Внимание Вейдле сконцентрировано на катастрофическом факте — исчезновении «того, что веками называли искусством». Перемены эти, «частью очевидные для всех, частью скрытые и тем более глубокие», постепенно наращиваясь, «отравляют самые родники искусства». В пяти главах книги автор описывает видимые признаки болезни в разных областях художественного творчества, и мы узнаем в них начальные симптомы сегодняшних эпидемий. В литературе это — вытеснение «живого волшебства романа» суррогатами, построенными на безжизненном расчете и умственной комбинаторике, монтажом, фактографией, документалистикой, исповедью и проповедью. В поэзии, где поколебалась уверенность в святости своего ремесла, дело тоже движется по пути абстракции, слова все больше отдаляются от предметов, превращаясь в отвлеченные знаки. В живописи, начиная с Пикассо и кубистов, «выражение» отделяется от «изображения», внедряется изготовление картин механическим путем; начиная с импрессионизма, экспрессионизма, кубизма, главным стало знание о писании картин, а не само изображение, что способно обернуться для зрителя разгадыванием ребусов. В анализе «скрытых перемен» Вейдле опирается на концепцию «живорожденного» искусства (если использовать понятие Ап. Григорьева), истоки которого таятся в подсознании, питающемся сверхсознанием. Там, в недрах бессознательного, идет работа воображения, рождается «вымысел» — основа произведения искусства, повторение акта божественного творчества. Автор развивает и иллюстрирует мысль о необходимой сообразности художественной воли с устройством мироздания, о благосклонности к нему; о соблюдении вечных законов творчества — законов, преподанных Демиургом, сотворившим мир с любовью. Короче говоря, тайна искусства — в сообразности человеческой воли с Божественной. Нельзя создать новый художественный, то есть живой, мир по целиком придуманным законам. Свободный от признательности бытию художник вступает либо на путь рассудочного конструирования творческого продукта, либо — выплескивания непреображенного, непросветленного подсознания, которое становится жертвой и поставщиком материала для психоанализа, этого охотника за инстинктами.
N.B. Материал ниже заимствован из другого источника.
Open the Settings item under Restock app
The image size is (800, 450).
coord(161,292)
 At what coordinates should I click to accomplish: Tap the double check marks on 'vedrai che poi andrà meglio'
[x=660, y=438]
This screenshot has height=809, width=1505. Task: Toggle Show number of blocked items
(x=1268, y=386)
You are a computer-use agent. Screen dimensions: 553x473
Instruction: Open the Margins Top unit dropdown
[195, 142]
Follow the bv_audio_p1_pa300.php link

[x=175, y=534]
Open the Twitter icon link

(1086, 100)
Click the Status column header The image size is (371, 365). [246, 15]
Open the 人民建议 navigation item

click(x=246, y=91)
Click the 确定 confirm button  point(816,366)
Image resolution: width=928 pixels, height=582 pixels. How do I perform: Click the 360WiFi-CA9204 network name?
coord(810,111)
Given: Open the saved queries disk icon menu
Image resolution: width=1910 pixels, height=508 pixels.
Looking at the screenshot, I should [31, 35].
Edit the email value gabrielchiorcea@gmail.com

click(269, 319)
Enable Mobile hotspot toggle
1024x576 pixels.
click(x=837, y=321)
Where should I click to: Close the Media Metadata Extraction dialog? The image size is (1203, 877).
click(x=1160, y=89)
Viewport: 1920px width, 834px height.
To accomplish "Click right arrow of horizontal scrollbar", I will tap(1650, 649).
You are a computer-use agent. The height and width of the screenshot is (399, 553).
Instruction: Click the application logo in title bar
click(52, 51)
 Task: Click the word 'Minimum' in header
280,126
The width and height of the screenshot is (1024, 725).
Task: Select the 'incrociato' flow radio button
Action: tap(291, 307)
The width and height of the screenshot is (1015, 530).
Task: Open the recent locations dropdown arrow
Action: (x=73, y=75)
Вейдле оставил своих современников на распутье, на котором с еще большей явственностью стоим мы:
«От смерти не выздоравливают. Искусство — не больной, ожидающий врача, а мертвый, чающий воскресения. Оно восстанет из гроба в сожигающем свете религиозного прозрения, или, отслужив по нем скорбную панихиду, нам придется его прах предать земле».
Рената ГАЛЬЦЕВА.
1 См.: Вейдле В. В. Умирание искусства. — В кн.: «Самопознание европейской культуры XX века». М. 1990; и в альманахе «Эон», 1996, № 4.
2 Sedlmayr H. Verlust der Mitte. Die bildende Kunst des 19 und 20 Jahrhunderts als Symbol der Zeit. Salzburg, 1948. См. также реферат В. В. Бибихина: «Зедльмайр Г. Утрата середины». — В сб.: «Общество, культура, философия. Материалы к XVIII Всемирному философскому конгрессу». М. ИНИОН АН СССР. 1983, стр. 56 — 149.
3 «Новый журнал», Нью-Йорк, 1973, № 111.
4 На фоне этого уже малосущественно, когда комментатор ставит читателя не столько в известность, сколько в неизвестность, сообщая, к примеру, что «в последние годы Вейдле предполагал написать книгу «Послеискусство», так и не увидевшую света». Остается гадать о пропущенном звене: написал ли ее Вейдле? И волноваться. Вопрос-то не праздный.